Dangote Sugar Refinery (DSR) Plc has grown its profit after tax for the nine months ended September 30, 2020, by 81 percent, thereby giving shareholders a reason to salivate ahead of the end of the financial year.
Details of the results showed that DSR posted revenue of N160.514billion, indicating an increase of 36.6 percent from N117.425 billion in the corresponding period of 2019.
Selling and distribution expenses declined from N606 million to N496 million, while administrative expenses rose from N5.631 billion toN6.235 billion in 2020. Financing expenses also soared to N1.948 billion, compared with N85 million in 2019.
Profit before tax grew by 26.9 percent to N29.1 billion in2020, up from N22.968 billion.

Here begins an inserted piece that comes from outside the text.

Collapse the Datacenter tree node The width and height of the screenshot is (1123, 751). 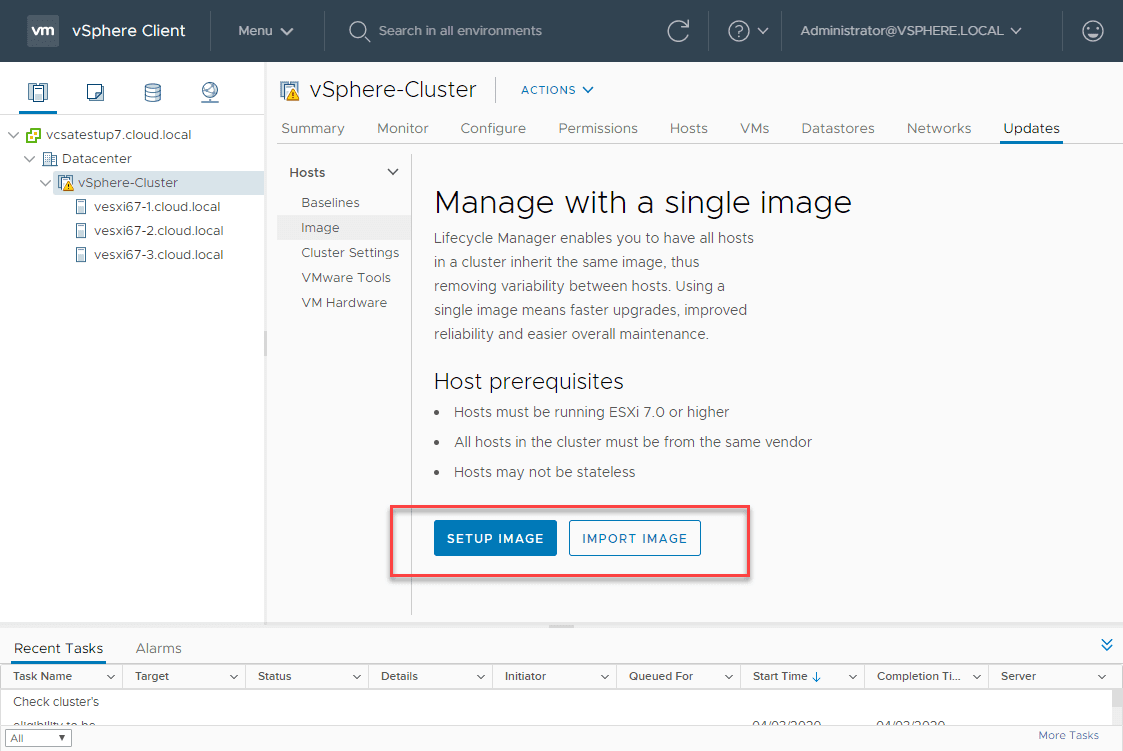(29, 158)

A lower tax payment enhanced the profit after tax to grew faster at 81.1 percent to N26.629 billion as against
N14.703billion recorded in 2019.
DSR last July formally took over Savannah Sugar Company Limited(SSCL) in a bid to boost production capacity and further increase its market share.
The merger of the two firms to become sub-Saharan Africa’s largest sugar refining supported the company’s backward integration plan to revolutionize the sugar sub-sector of the nation’s economy.
Chairman of DSR, Alhaji Aliko Dangote, had said the company would be leveraging SSCL’s sugarcane plantation to enhance its production capacity.
According to him, SSCL has 32,000 hectares of land available for cultivation of sugar cane as well as milling capacity of 50,000 tonnes of sugar per annum and that upon the merger, further investments would be made to increase SSCL land under cultivation.
Dangote had explained that the DSR board considered the merger as fair and reasonable and believed that it would provide strategic opportunities and benefits for the company, employees and other stakeholders as the new company would be operating from the position of increased access to capital and then higher profitability.
Dangote had listed some of the benefits of the merger as being to consolidate the assets, intellectual property rights, operations, and business dealings of the SSCL into the DSR; eliminate cost inefficiencies arising from duplication of resources and processes and improve the efficiency through more focused management of resources and position it as the biggest integrated sugar producer in Nigeria.
Meanwhile, the market opened the new week and month on bearish note as the Nigerian Stock Exchange(NSE) All-Share Index (ASI) fell 0.17 percent to close at 30,479.39 on profit-taking.